Nas propriedades rurais mineiras também não faltavam leite, ovos e queijo. Uma das teorias para o início da receita está justamente no aproveitamento de queijos curados que endureciam com o passar do tempo. Ralados e misturados às massas feitas com polvilho, eles conferiam sabor e evitavam o desperdício.
Era a antiga cozinha de reaproveitamento escrevendo história sem perceber.
Com o decorrer dos anos, a receita foi aprimorada e transmitida de geração em geração. No século XX, deixou de ser uma iguaria essencialmente mineira, conquistou padarias, lanchonetes e supermercados em todo o território nacional e também atravessou fronteiras.
Hoje, existem versões congeladas, recheadas, gigantes, minúsculas e até combinações com ingredientes inusitados. Mas é complicado competir com aquele que sai do forno, perfuma o ambiente inteiro e praticamente pede para alguém roubar um pedaço antes mesmo de a assadeira chegar à mesa.
E já que segunda-feira é dia de festejar, nada mais apropriado do que celebrar da melhor forma possível: com uma fornada recém-saída do forno.
Pão de queijo mineiro
Ingredientes
- 500 g de polvilho azedo
- 150 ml de leite
- 150 ml de água
- 150 ml de óleo
- 4 ovos
- 300 g de queijo ralado — vale usar queijo Minas meia-cura ou combinar meia-cura e parmesão
- 1 colher (chá) rasa de sal
Modo de preparo
Coloque o leite, a água, o óleo e o sal em uma panela e leve ao fogo até começar a ferver.
Disponha o polvilho em uma tigela grande e despeje a mistura quente sobre ele. Mexa bem para escaldar o polvilho e deixe a massa amornar.

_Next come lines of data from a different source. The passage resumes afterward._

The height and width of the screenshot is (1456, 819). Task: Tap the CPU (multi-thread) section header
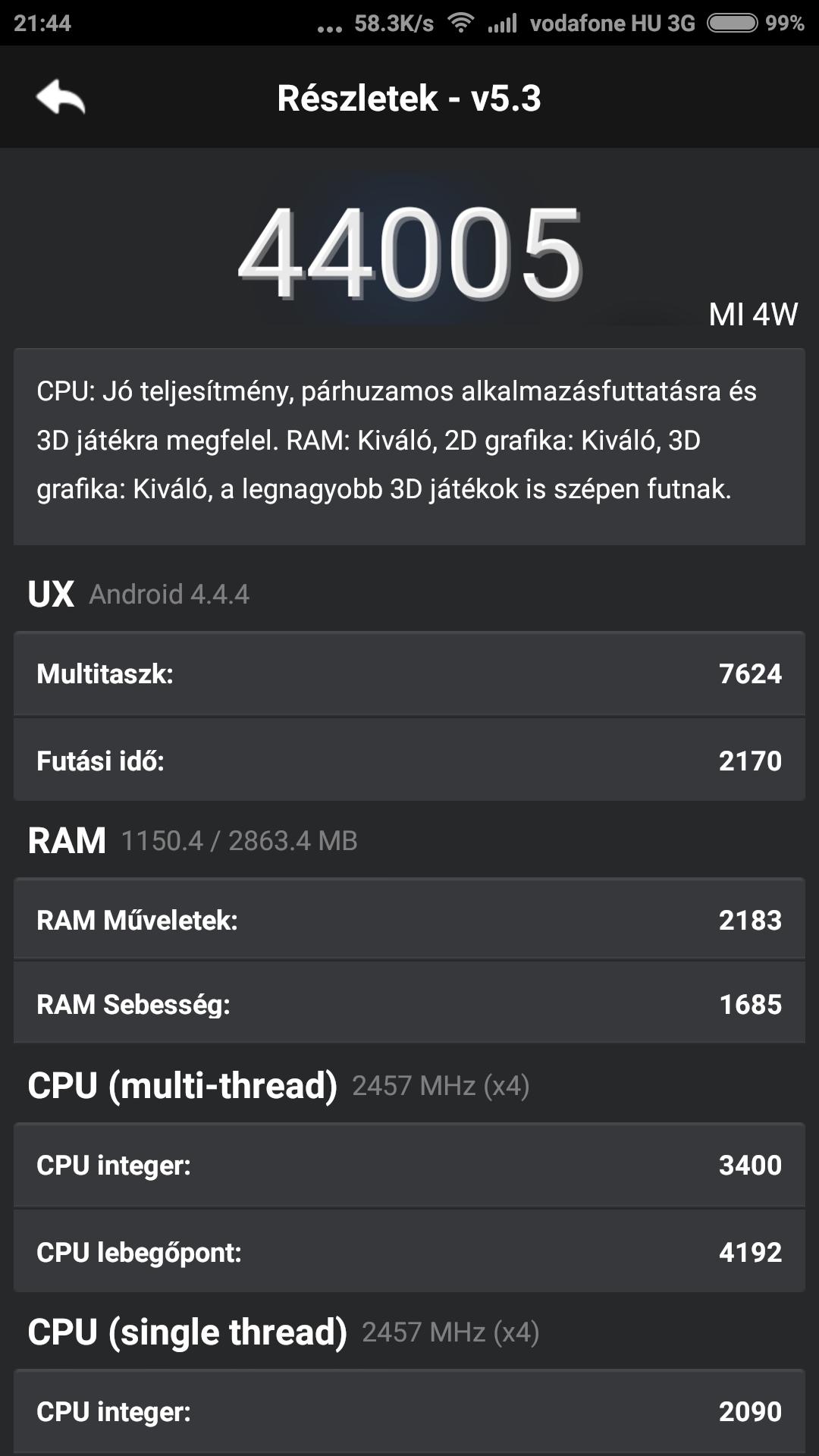[278, 1085]
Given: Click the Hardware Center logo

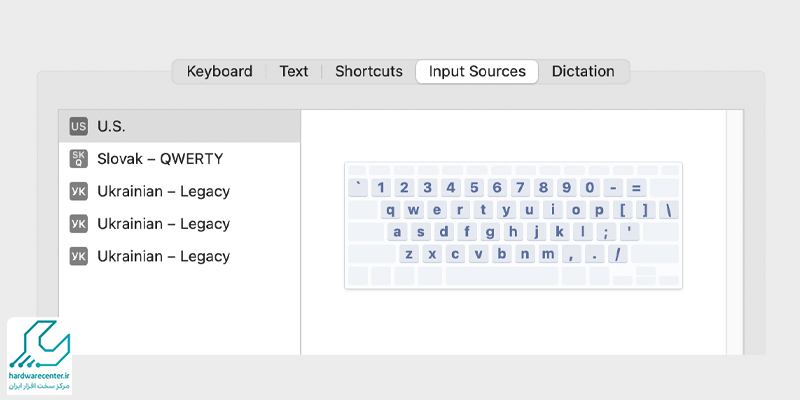Looking at the screenshot, I should tap(40, 356).
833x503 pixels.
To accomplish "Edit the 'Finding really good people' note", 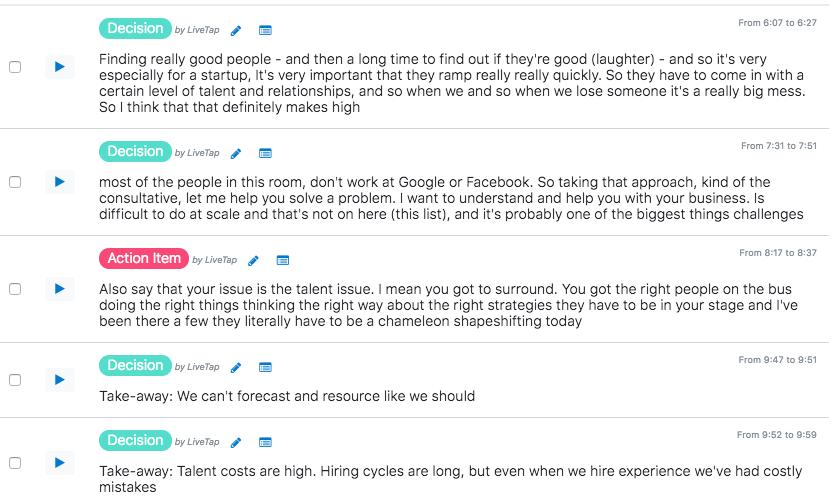I will pyautogui.click(x=236, y=31).
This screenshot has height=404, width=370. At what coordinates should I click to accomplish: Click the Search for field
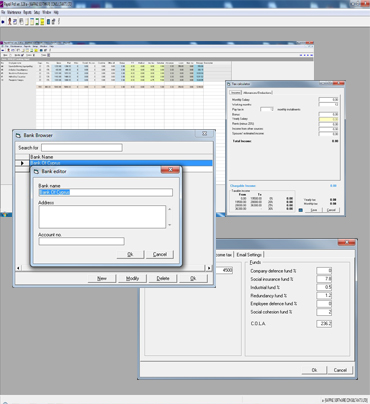82,148
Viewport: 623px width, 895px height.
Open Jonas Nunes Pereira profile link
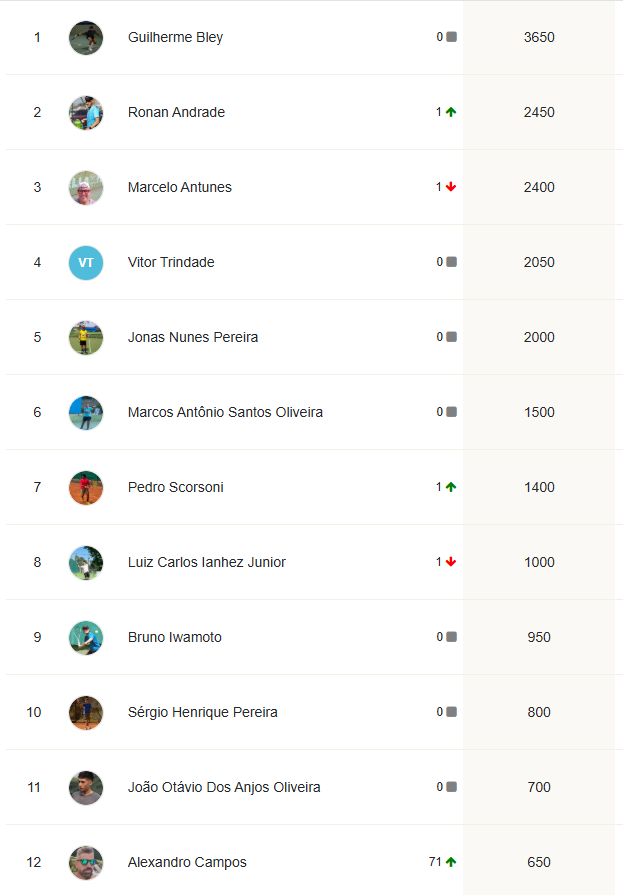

Acrescente os ovos, um de cada vez, misturando bem. Dependendo do tamanho dos ovos e da umidade do queijo, talvez não seja necessário usar todos: a massa deve ficar macia e modelável, sem ficar líquida. Adicione o queijo ralado e misture até que esteja bem incorporado.
Unte levemente as mãos, modele pequenas bolinhas e coloque-as em uma assadeira, deixando espaço entre elas.
Leve ao forno preaquecido a 200 °C e asse até que os pães de queijo cresçam e fiquem levemente dourados.
Depois, só existe uma regra realmente importante: pão de queijo bom é pão de queijo comido ainda quentinho.